Pada periode 1600-1900-an inilah keramik Tiongkok menjadi komoditas unggulan di Papua. Ini cocok dengan beberapa penemuan oleh para arkeolog Papua pada salah satu situs di Kabupaten Nabire mereka menemukan keramik Cina Dinasti Ming (1368-1644) dan Dinasti Qing (1636-1917) dan keramik Eropa. Bentuk dan desain yang menawan membuat orang-orang Papua ingin memilikinya sebagai simbol status sosial. Meskipun pada periode-periode awal tampaknya tidak begitu berpengaruh pada hilangnya tradisi pembuatan gerabah, namun secara berangsur-ansur memasuki abad ke-19 dan abad ke-20, terlihat jelas bahwa masyarakat di teluk Cenderawasih tidak lagi melanjutkan tradisi leluhur ini. Ini berbeda dengan masyarakat Tabi yang masih mempertahankannya meskipun hanya beberapa kampung saja. 

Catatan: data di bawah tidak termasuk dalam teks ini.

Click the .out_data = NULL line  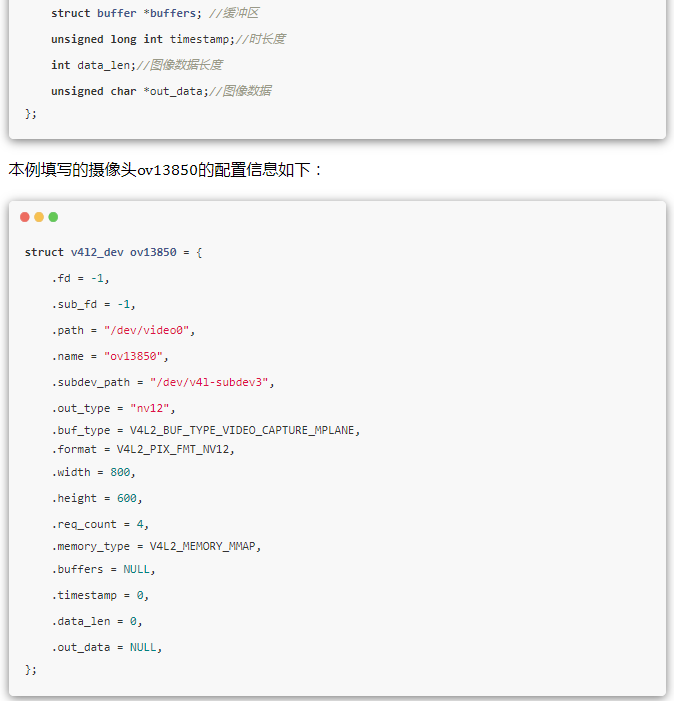click(x=106, y=647)
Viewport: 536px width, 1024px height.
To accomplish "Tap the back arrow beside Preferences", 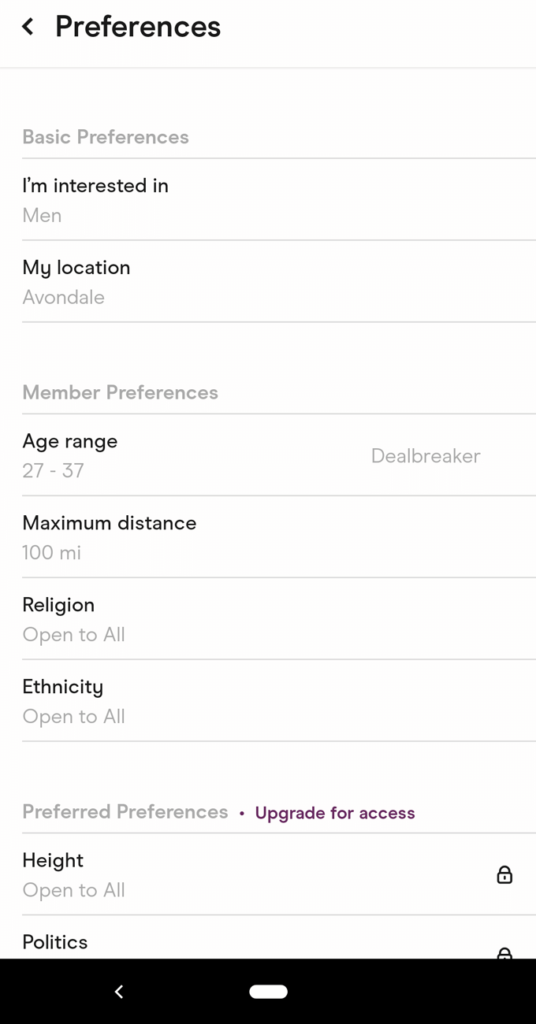I will (27, 27).
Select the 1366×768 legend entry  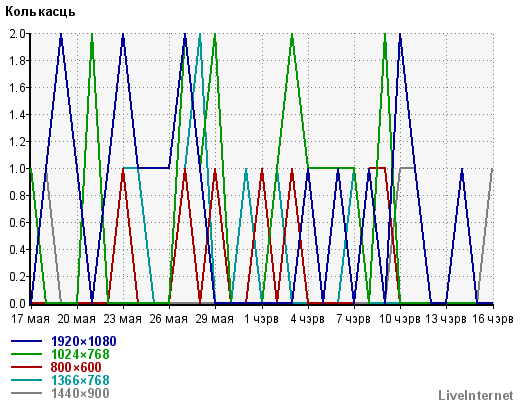pos(80,380)
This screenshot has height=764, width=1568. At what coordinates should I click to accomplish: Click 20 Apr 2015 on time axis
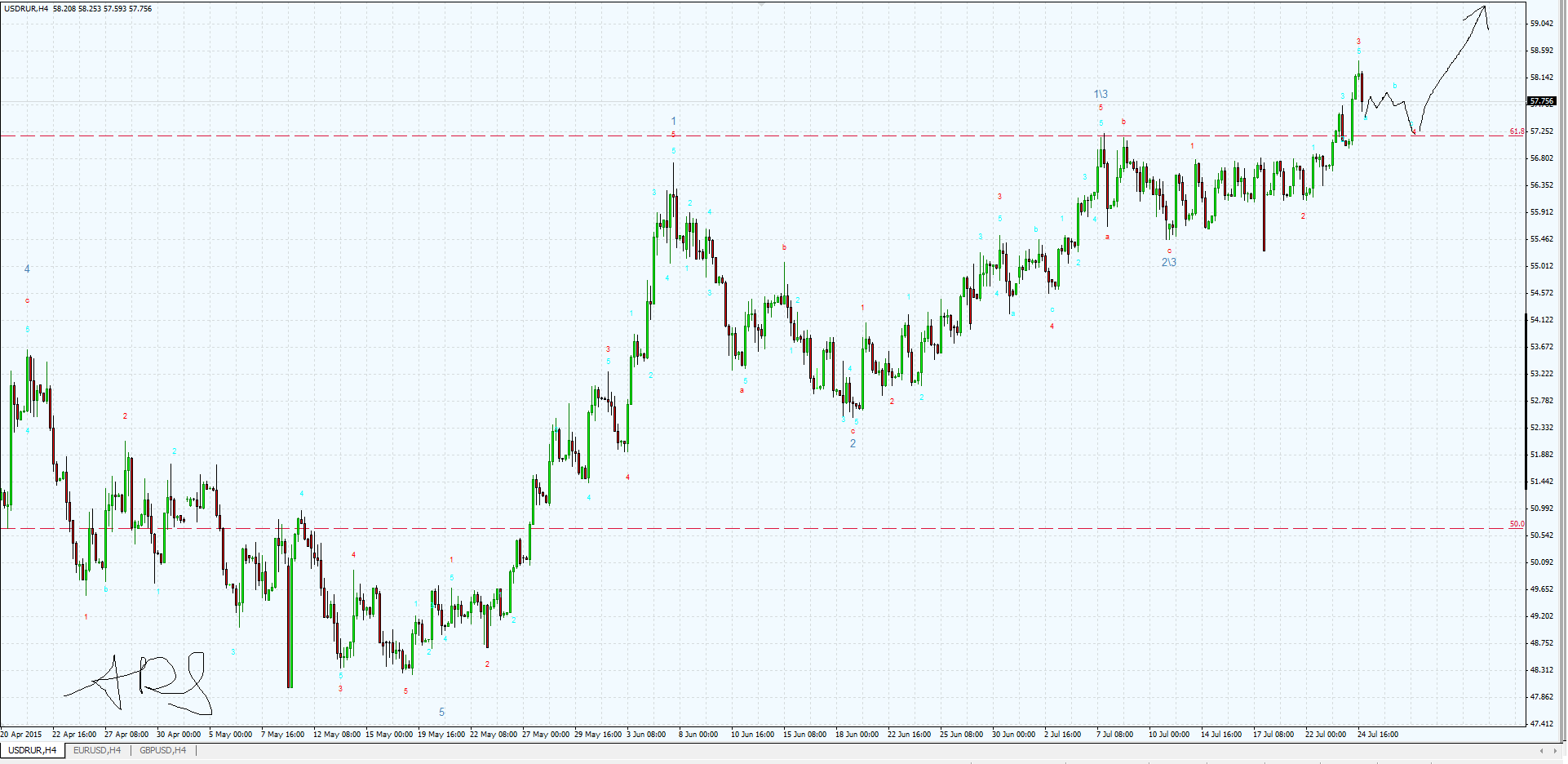[x=21, y=734]
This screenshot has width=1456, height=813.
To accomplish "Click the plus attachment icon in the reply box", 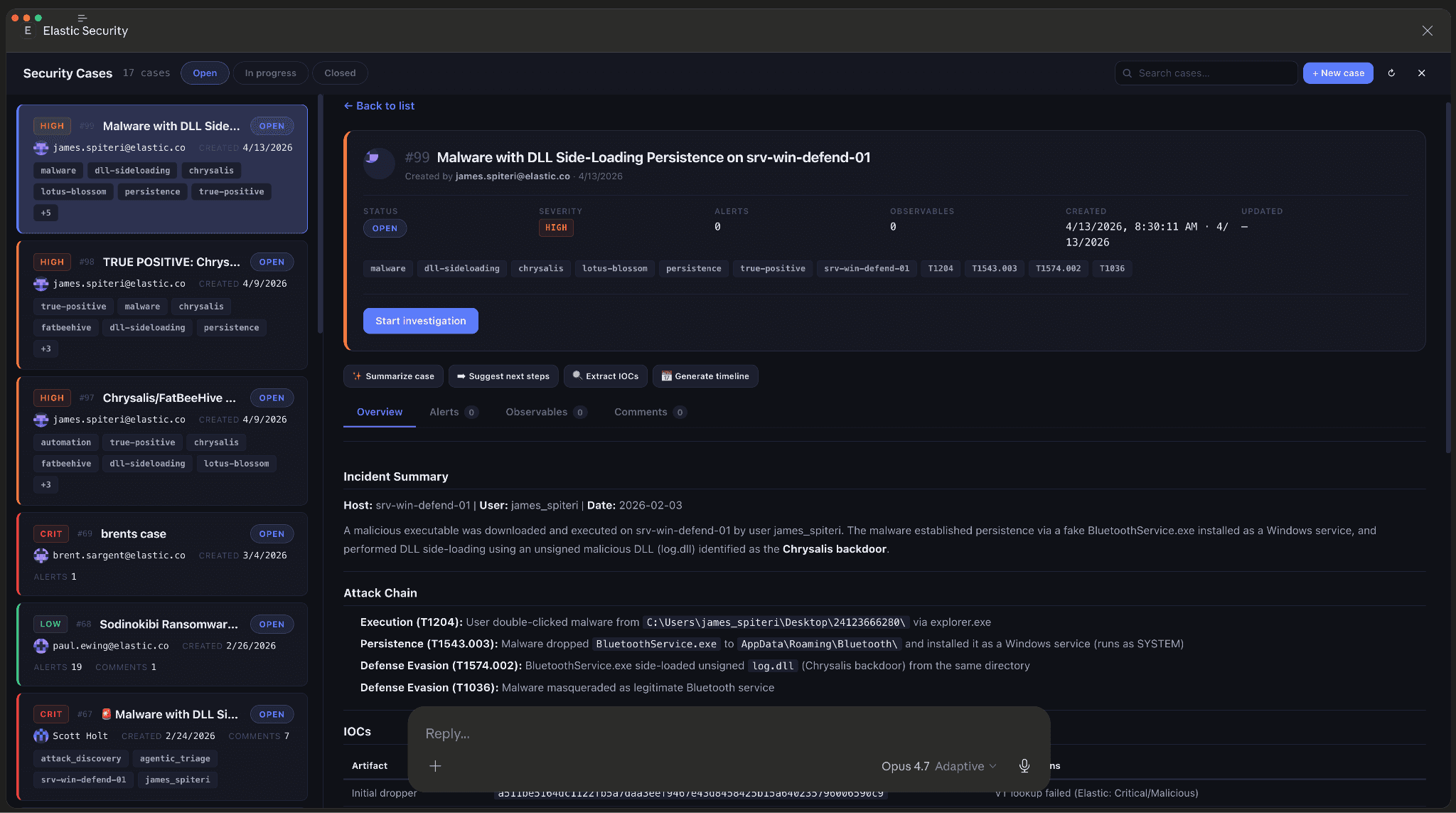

Pada masa lalu, orang Papua benar-benar menggunakan hasil karya buatan mereka sendiri tanpa tergantung pada produk luar.  Para wanita Papua zaman dahulu, memiliki semangat kerja keras yang tinggi, tekun, ulet dalam melakukan berbagai perlengkapan dapur. Semangat dan kerajinan mereka patut menjadi contoh pada masa kini.

Post a Comment for "KETERAMPILAN PEREMPUAN PAPUA DALAM SEJARAH PEMBUATAN GERABAH"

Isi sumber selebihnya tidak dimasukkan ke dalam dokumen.